WHAT TO PRODUCE:
Copy everything in the listing from the line containing "You are a GUI" down to the line containing "coord(83,206)", keeping every character as is.

MATERIALS PROVIDED:
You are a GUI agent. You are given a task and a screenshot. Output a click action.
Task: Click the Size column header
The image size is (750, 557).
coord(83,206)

--

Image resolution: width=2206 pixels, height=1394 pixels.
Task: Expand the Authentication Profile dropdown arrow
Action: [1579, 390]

SOLVED PROBLEM:
You are a GUI agent. You are given a task and a screenshot. Output a click action.
Task: Click the Size column header
The image size is (750, 557).
coord(83,206)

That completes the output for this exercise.